This post is part of a three post series on Docker
The concept of containers has been on the making for some time. Docker is currently available in two primary flavors namely, Docker for Linux and Docker for Windows based on the platform on which it is running. Docker for Mac is a version of Docker for Linux. It is also available on all cloud platforms such as Azure, AWS, Google Cloud and others. The Docker architecture is different based on the platform on which it is running.
Docker for Linux – Kernel Architecture
Docker for Linux uses a bunch of Linux constructs to enable containerization of applications. Some of these are
CGroups or control groups provides a mechanism to place a resource limit on a group of processes in Linux. These processes can be organized hierarchically as a tree of process groups, subgroups etc. Limits can be placed on shared resources such as CPU, Memory, network or Disk IO. CGroups also allow for accounting, checkpointing and restarting groups of processes. CGroups were originally implemented by the Engineers at Google in 2006 and was merged into the Linux kernel version 2.6.24, released in January 2008.
Namespaces – A namespace is an abstraction of a global resource such as filesystems, network access, process tree or user IDs.
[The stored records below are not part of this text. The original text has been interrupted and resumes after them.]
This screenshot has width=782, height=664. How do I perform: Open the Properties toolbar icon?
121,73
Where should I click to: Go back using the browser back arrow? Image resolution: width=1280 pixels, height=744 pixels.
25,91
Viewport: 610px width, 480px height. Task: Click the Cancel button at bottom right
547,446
Linux namespaces are used to create process that are isolated from the rest of the system without the need to use low level virtualization technology. This provides a way to have varying views of the system for different processes.
Union File System ( UFS) – The Union file system also called a Union Mount allows multiple file systems to be overlaid, appearing as a single files System to the user. Docker supports several UFS implementations AUFS, BTRFS, ZFS and others. The installed UFS system can be identified by running the Docker info command and checking the storage information. On my system the storage driver is aufs. Docker images are made up of multiple layers.. Each instruction adds a layer on top the existing layers. when a container is built , Docker adds a read write file system on top of these layers along with other settings.
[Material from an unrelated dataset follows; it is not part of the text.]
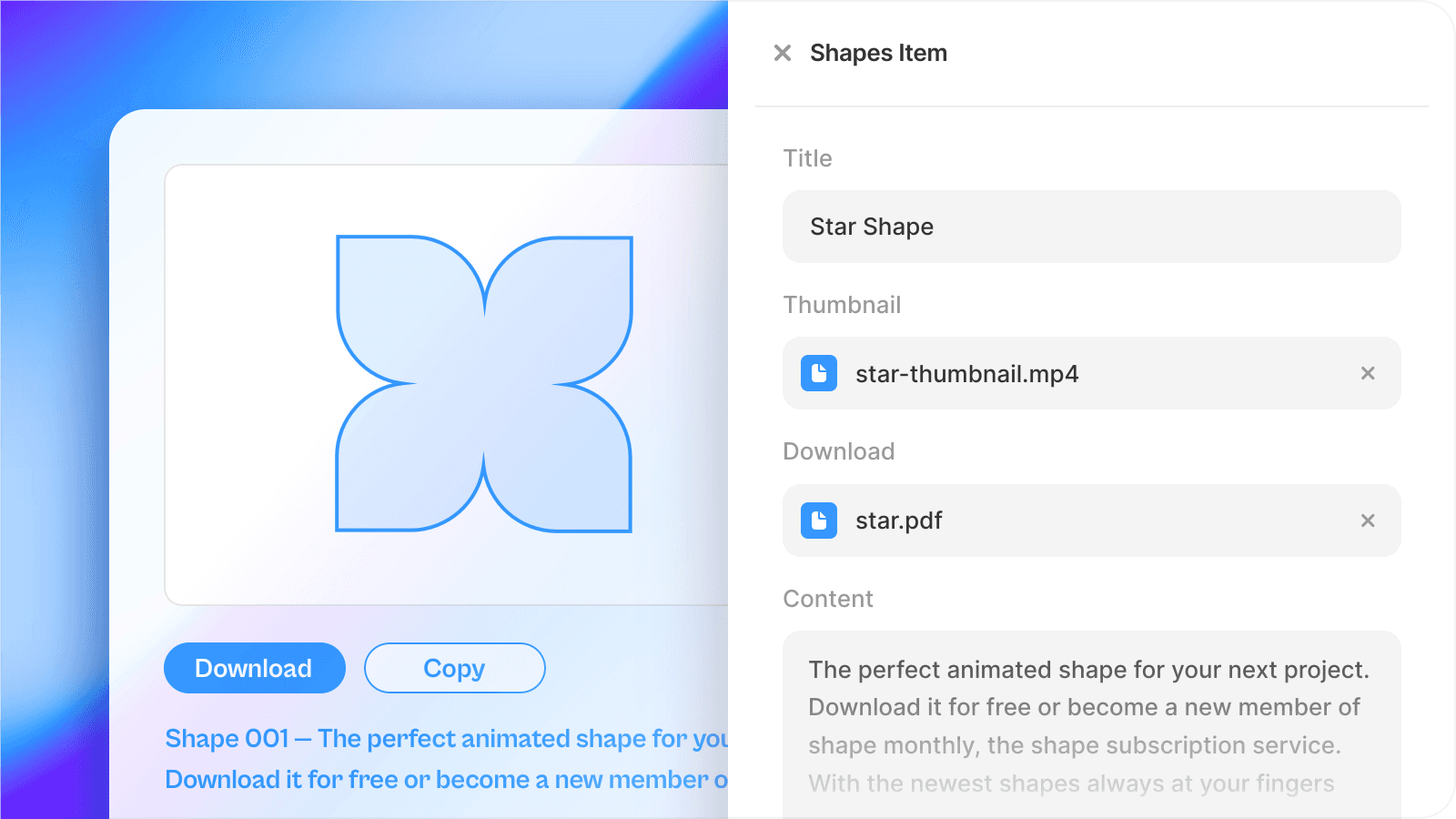Remove the star.pdf download file
This screenshot has height=819, width=1456.
[1368, 521]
The combination of the above technologies allowed the development of Linux Containers(LXC) which is a precursor to Docker.
Docker has two man components based on client server design communicating using HTTP. It also has an image store/repository.
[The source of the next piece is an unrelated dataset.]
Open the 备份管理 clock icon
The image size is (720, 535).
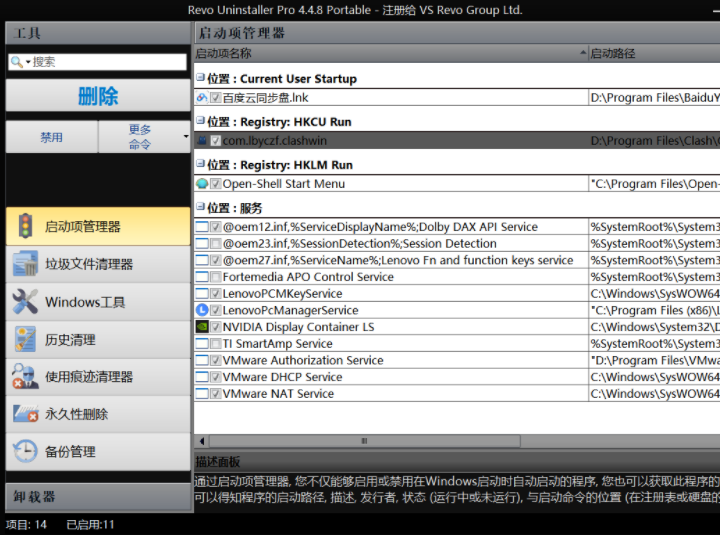coord(25,451)
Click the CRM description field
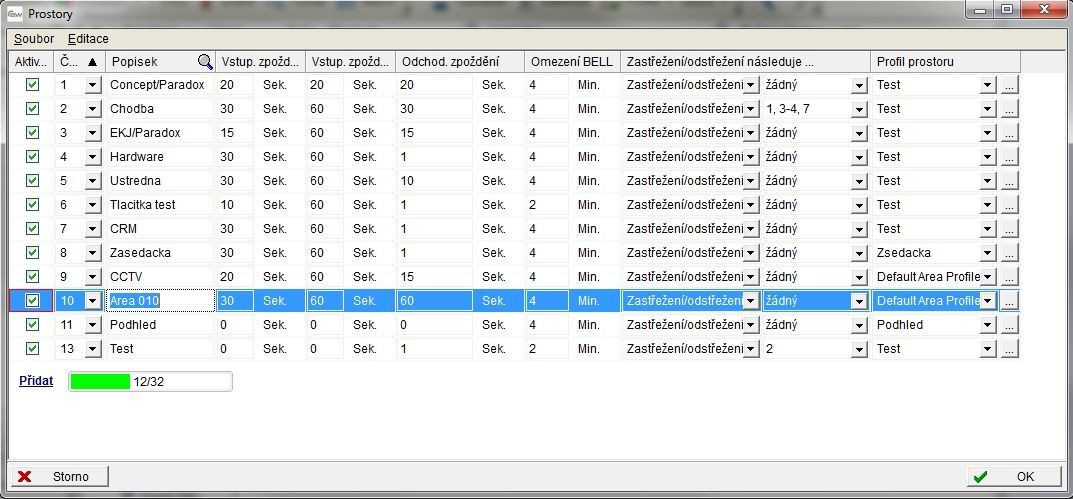Screen dimensions: 1073x499 (160, 229)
Docker CLI – The Docker client or CLI is used to operate or control the Docker Daemon. The client may run on the container host or on remote client connected to the container host through http.
Docker Daemon – The Docker daemon is the middleware that runs, monitors and orchestrates containers.It works with the Docker CLI to build, ship and run containers. The user interacts with the Docker daemon through the Docker clinet
Docker Registry – This is a registry of images. It contains images, layers and metadata about the images. Docker hub is a public registry which hosts thousands of public images.